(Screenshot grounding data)

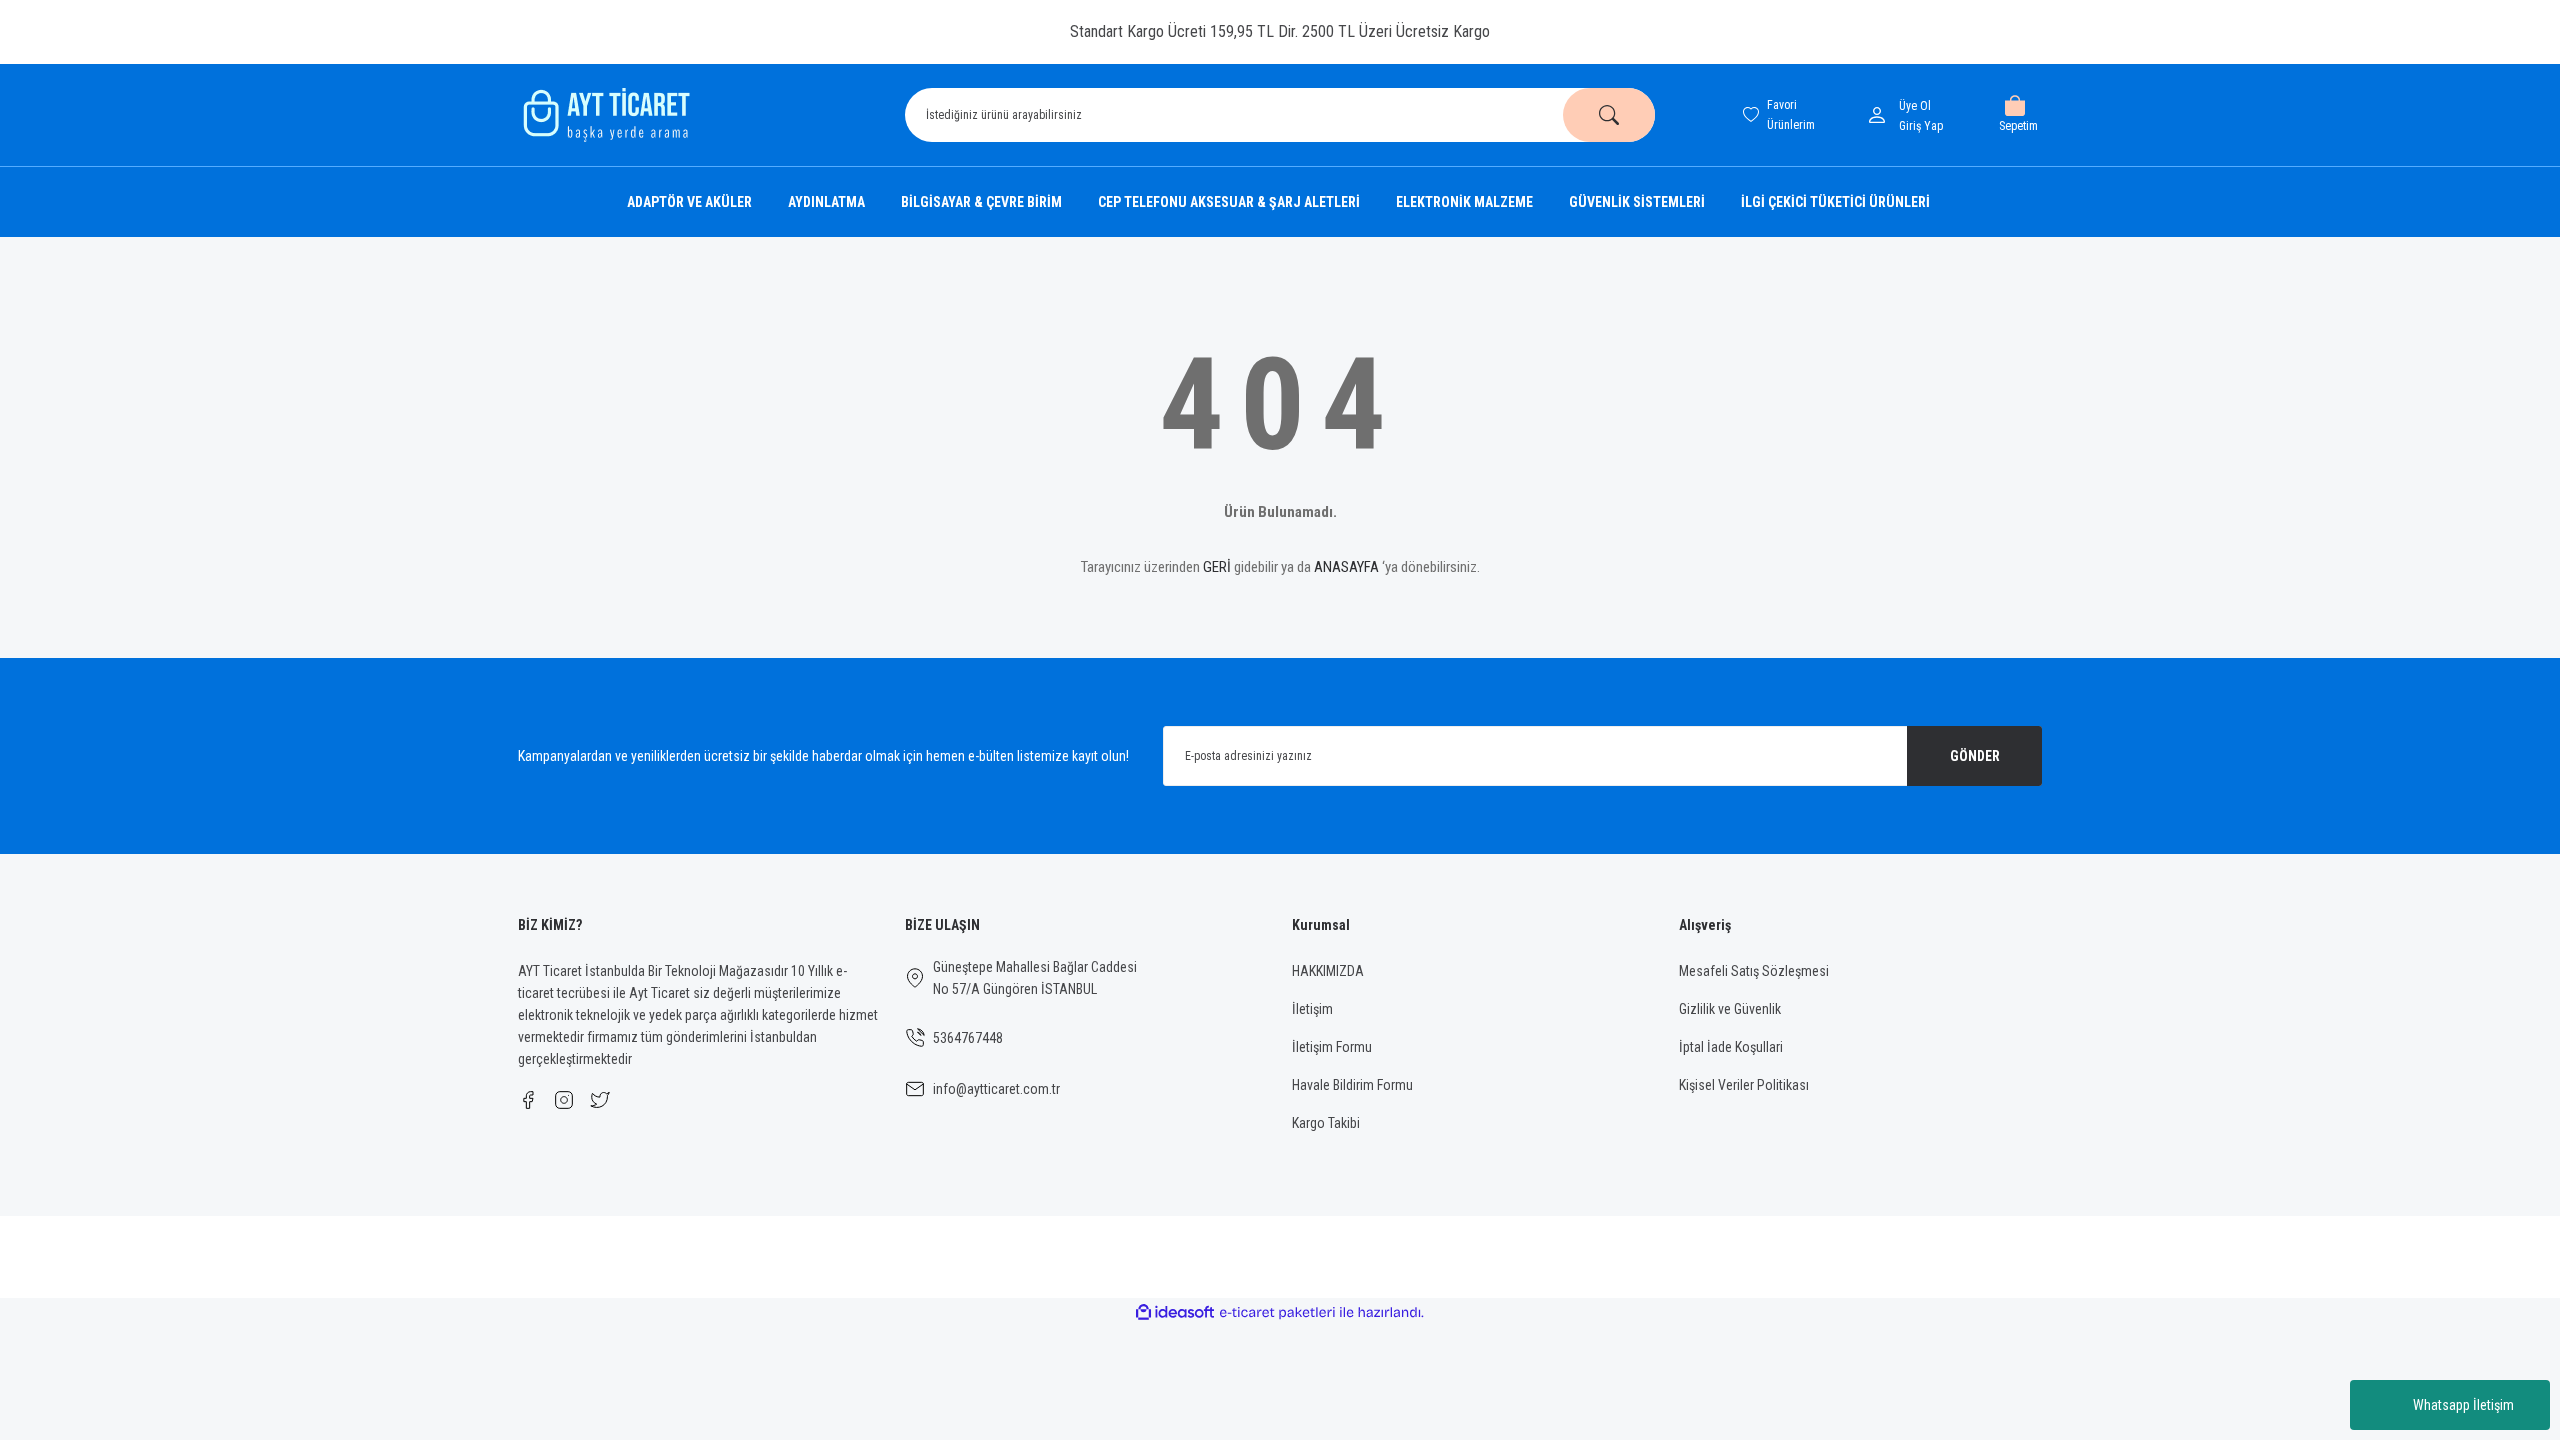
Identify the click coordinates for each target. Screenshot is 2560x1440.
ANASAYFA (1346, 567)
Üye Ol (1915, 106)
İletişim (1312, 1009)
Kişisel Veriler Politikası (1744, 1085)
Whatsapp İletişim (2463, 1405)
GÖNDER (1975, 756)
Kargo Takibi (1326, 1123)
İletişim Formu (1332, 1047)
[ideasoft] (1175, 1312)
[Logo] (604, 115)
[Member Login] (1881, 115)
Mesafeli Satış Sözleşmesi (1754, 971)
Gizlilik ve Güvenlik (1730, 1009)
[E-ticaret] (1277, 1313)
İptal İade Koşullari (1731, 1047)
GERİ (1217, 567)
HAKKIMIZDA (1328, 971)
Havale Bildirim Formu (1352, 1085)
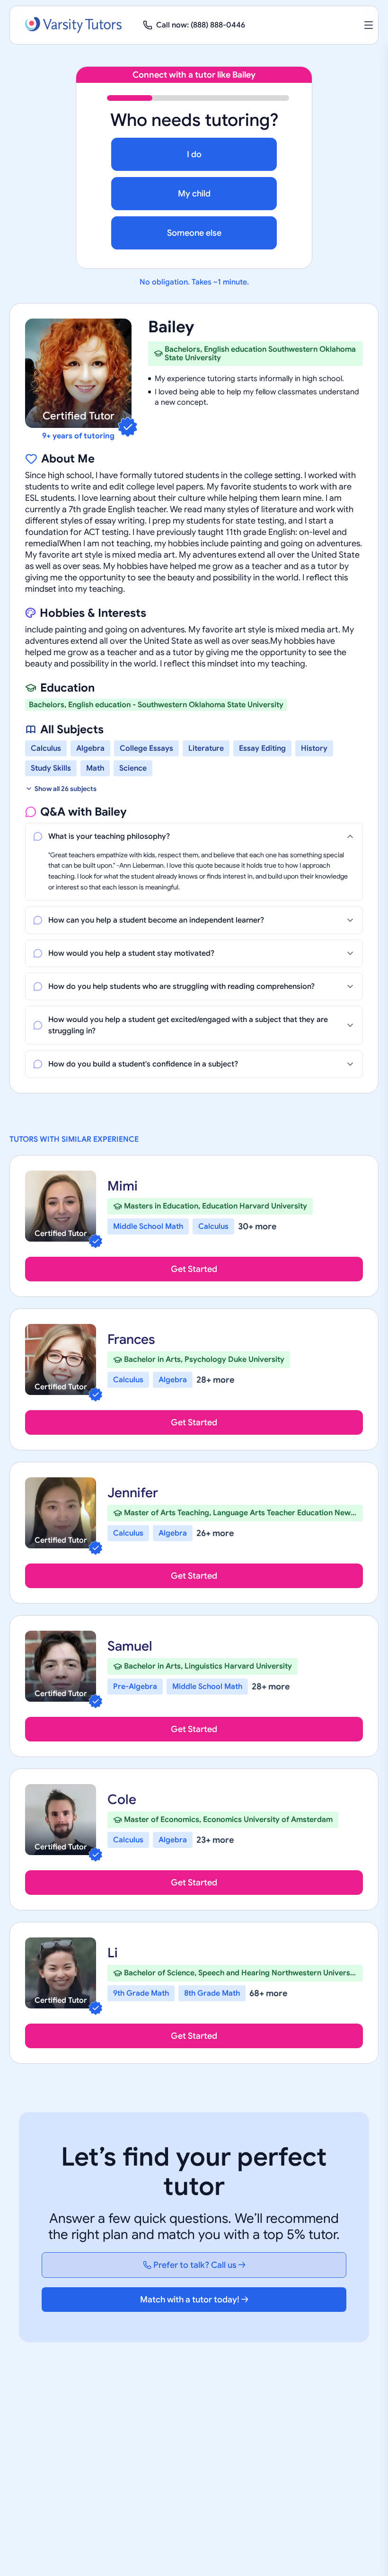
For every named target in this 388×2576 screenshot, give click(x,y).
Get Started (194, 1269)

— Aim of the task —
Pull out all lines of the data with the string "click".

— Result for this exercise —
Identify the click coordinates for each target. Screenshot is 2560x1440.
For every named target in this 388×2576 screenshot, give click(x,y).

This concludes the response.